Tonight, however, she was looking for something specific. That demon mask, the one on the office shelf in the packing plant, was familiar somehow. At first she thought it might have been a pop culture thing—growing up overseas, she’d missed out on a lot of her generation’s icons—but Han hadn’t recognized it either. That made her think the mask must have been somewhere in Yamada-sensei’s many scribblings.

She had hundreds of his notebooks, stacked in tightly packed banker’s boxes along the far wall of her tiny bedroom. She had no space for them, but neither could she bear to part with them. She liked coming home to him, even if all she had left of him was his old notes and his sword. Glorious Victory Unsought, the final masterpiece of Master Inazuma, rested in the sword rack she’d installed over her bed. It was enormous, a horseman’s weapon, and it threatened to pull out the mounting screws with its weight. That in and of itself might have been tempting fate’s sense of irony—in a land of earthquakes, a swordswoman was unwise to sleep directly under her weapon—but the sword was so long that this was the only wall it would fit on.

She was skimming tonight, not reading, and she worked her way through five volumes in the time it took her to finish her dinner.
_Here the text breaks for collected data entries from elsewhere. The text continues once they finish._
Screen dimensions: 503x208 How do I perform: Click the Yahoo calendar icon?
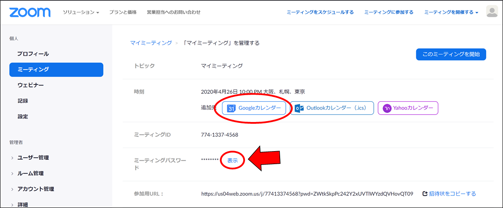click(387, 108)
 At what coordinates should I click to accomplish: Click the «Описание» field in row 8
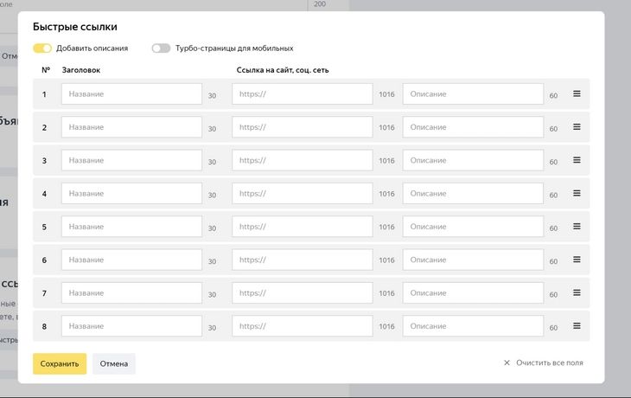[x=473, y=326]
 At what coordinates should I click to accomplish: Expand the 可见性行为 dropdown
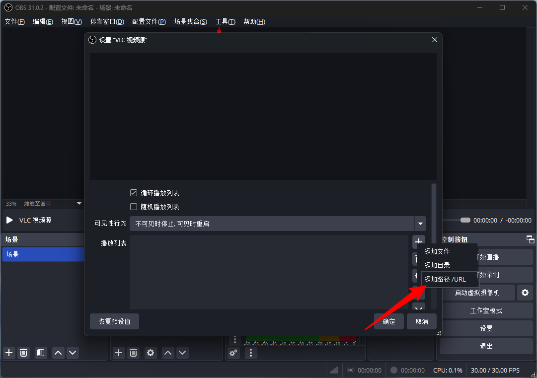pyautogui.click(x=420, y=224)
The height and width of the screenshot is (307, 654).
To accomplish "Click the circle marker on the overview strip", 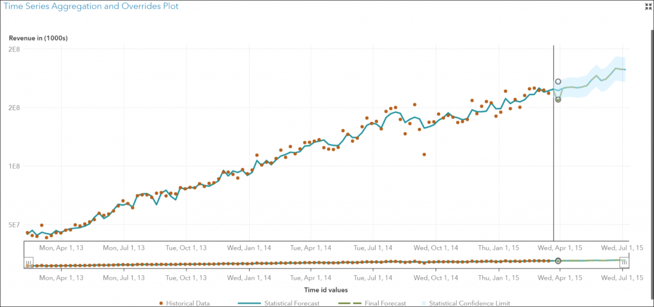I will 558,261.
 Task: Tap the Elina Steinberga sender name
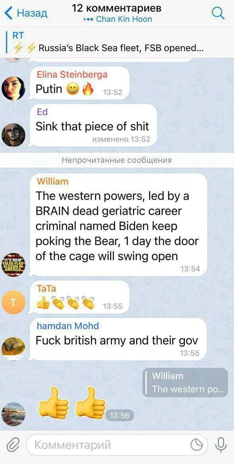click(72, 74)
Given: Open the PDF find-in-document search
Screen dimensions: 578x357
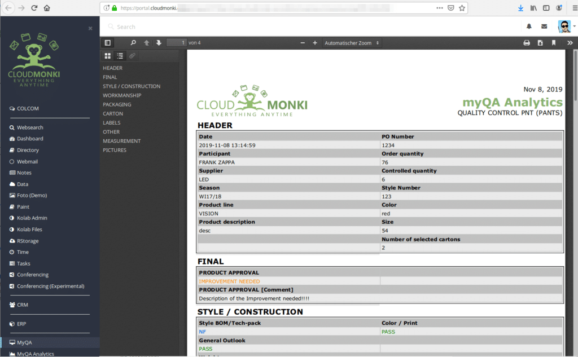Looking at the screenshot, I should pos(133,43).
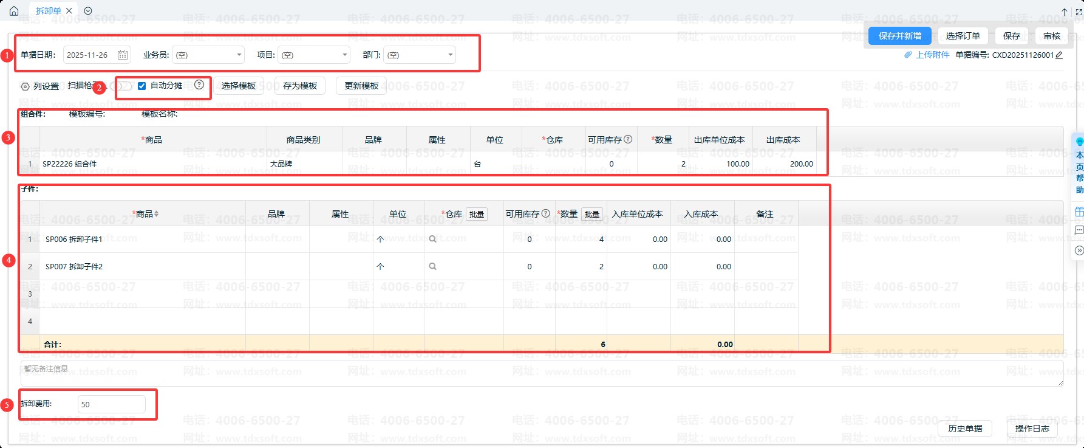
Task: Expand the 部门 dropdown
Action: (x=450, y=55)
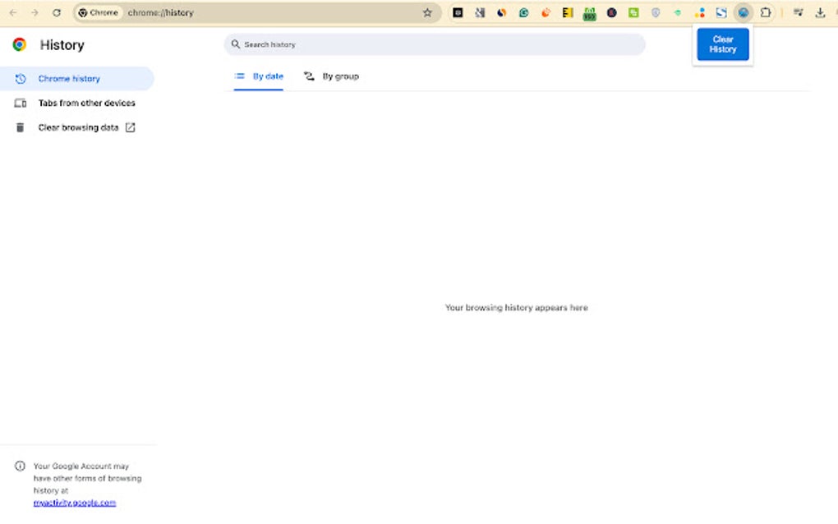Select the By date history view

coord(259,76)
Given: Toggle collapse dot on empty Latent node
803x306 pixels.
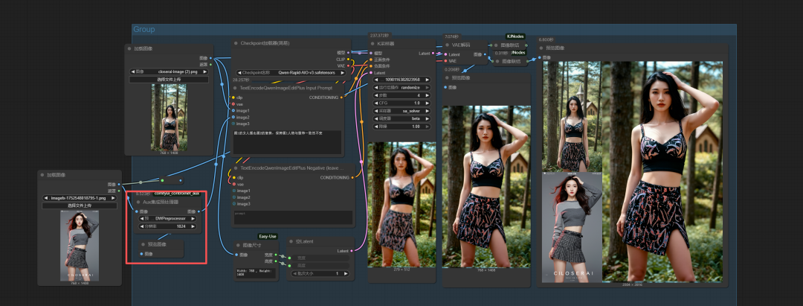Looking at the screenshot, I should (x=291, y=242).
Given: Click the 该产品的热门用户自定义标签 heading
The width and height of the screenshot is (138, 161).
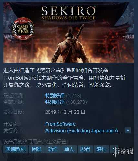Looking at the screenshot, I should 36,142.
It was on the last page of the last notebook that she found what she was looking for.

The demon mask stared back at her. Its long, curving fangs were sharper than its stubby horns, its face wrought in a permanent grimace. It had a sharp row of incisors but no lower jaw, as it covered only the top half of the face, like something one might wear to a masquerade ball.

Yamada-sensei must have sketched it when he was younger, before he lost his vision. He’d surrounded it with notes, including guesses at its weight and size, and also the names of some historical figures attached to it. Mariko only recognized one of the names: Hideyoshi, one of the San Eiketsu, the Three Unifiers. Toyotomi Hideyoshi, Oda Nobunaga, and Tokugawa Ieyasu were the founding fathers of her country, three great warlords who united dozens of warring fiefdoms and turned them into one pacified empire. If not for them, there would be no Japan.

A thrill of adrenaline clenched Mariko’s stomach and froze her breath in her lungs. It was the same feeling she would expect after narrowly missing what should have been a fatal car crash. Not two hours ago, she’d raided that packing plant with a small army of cops. What if the Kamaguchis had initiated a firefight? Both sides had automatic weapons. This was the kind of artifact that Indiana Jones would risk his life to recover, and one stray bullet could have destroyed it forever.